**WORK ORDER 1**
In the text on code-completion latency, what is the average length of a completion in tokens?
**WORK ORDER 2**
From the text on code-completion latency, extract the passage starting with "Code completion is" and going on through "easily predicts these.".

Optimization Impact Breakdown

Optimization	TTFT Impact	TPS Impact	Cost Impact
INT8 quantization	-31%	+42%	-30%
Speculative decoding	0%	+112%	-20%
vLLM migration	-53% (P95)	+155%	-40%
Prefix caching	-12%	0%	-5%
CUDA graphs	-8%	+15%	0%
Geo-distribution	-65% (network)	0%	+20% (more nodes)
Request prioritization	-22% (effective)	0%	0%
Combined	-71% (P50), -68% (P95)	+200%	-63%

User Satisfaction

An internal A/B test with 500 developers over 4 weeks:

Metric	Before	After
"Completions feel instant"	23%	78%
"Completions feel slow"	52%	8%
Completion acceptance rate	28%	41%
Developer NPS	+12	+54

The 13-percentage-point increase in completion acceptance rate was the most impactful business metric: developers were accepting more completions because they arrived fast enough to be useful.

Technical Deep Dive: Speculative Decoding for Code

Why Code Is Ideal for Speculative Decoding

Code completion is particularly well-suited for speculative decoding because:

High predictability: Much of code follows deterministic patterns (closing brackets, function signatures, common idioms). The draft model easily predicts these.
Short outputs: Completions average 20-40 tokens. Even at 82% acceptance rate, the number of rejected tokens per completion is small.
Shared vocabulary: Code tokens are a subset of the general vocabulary, making vocabulary agreement trivial.

Acceptance Rate by Code Type

Code Pattern	Acceptance Rate	Examples
Closing brackets/syntax	98%	`}`, `);`, `]`
Common patterns	91%	`for i in range(`, `if err != nil {`
Variable names	78%	Context-dependent identifiers
Complex logic	65%	Novel algorithmic code
Natural language comments	72%	Docstrings, comments
Overall	82%	Weighted average

The high acceptance rate for syntactic and common patterns meant the draft model handled the "easy" tokens while the target model's compute was reserved for the "hard" tokens where it added the most value.

(Records held in a dataset)
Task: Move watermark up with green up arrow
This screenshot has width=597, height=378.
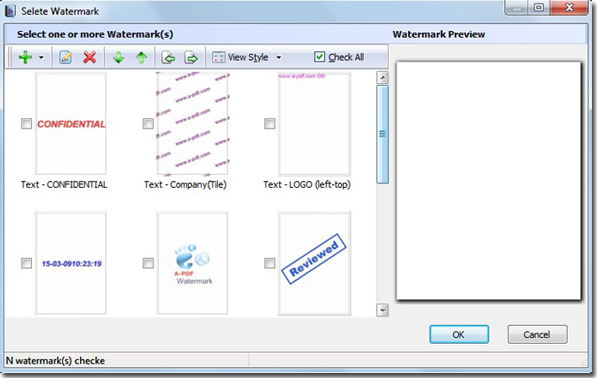Action: [x=142, y=57]
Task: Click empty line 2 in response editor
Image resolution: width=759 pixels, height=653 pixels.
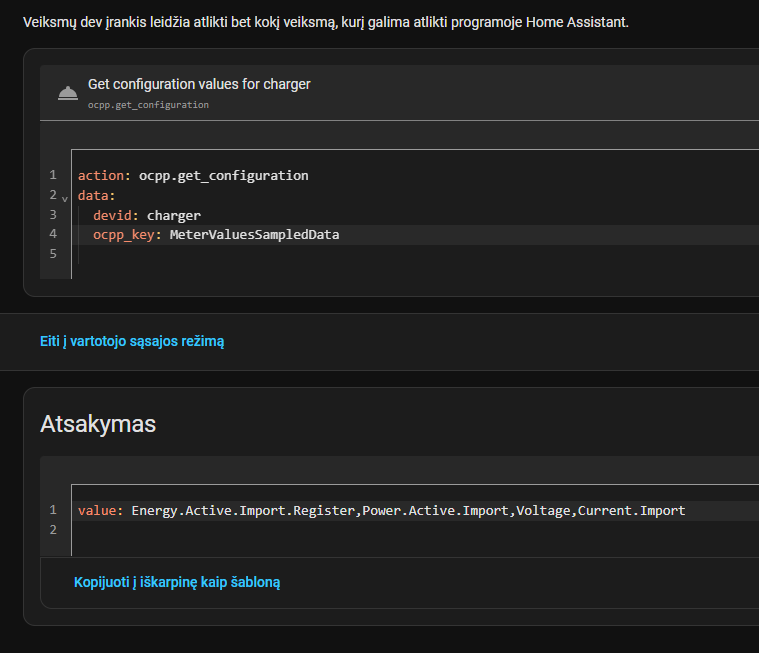Action: coord(300,530)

**EXPECTED OUTPUT 1**
20-40 tokens

**EXPECTED OUTPUT 2**
Code completion is particularly well-suited for speculative decoding because:

High predictability: Much of code follows deterministic patterns (closing brackets, function signatures, common idioms). The draft model easily predicts these.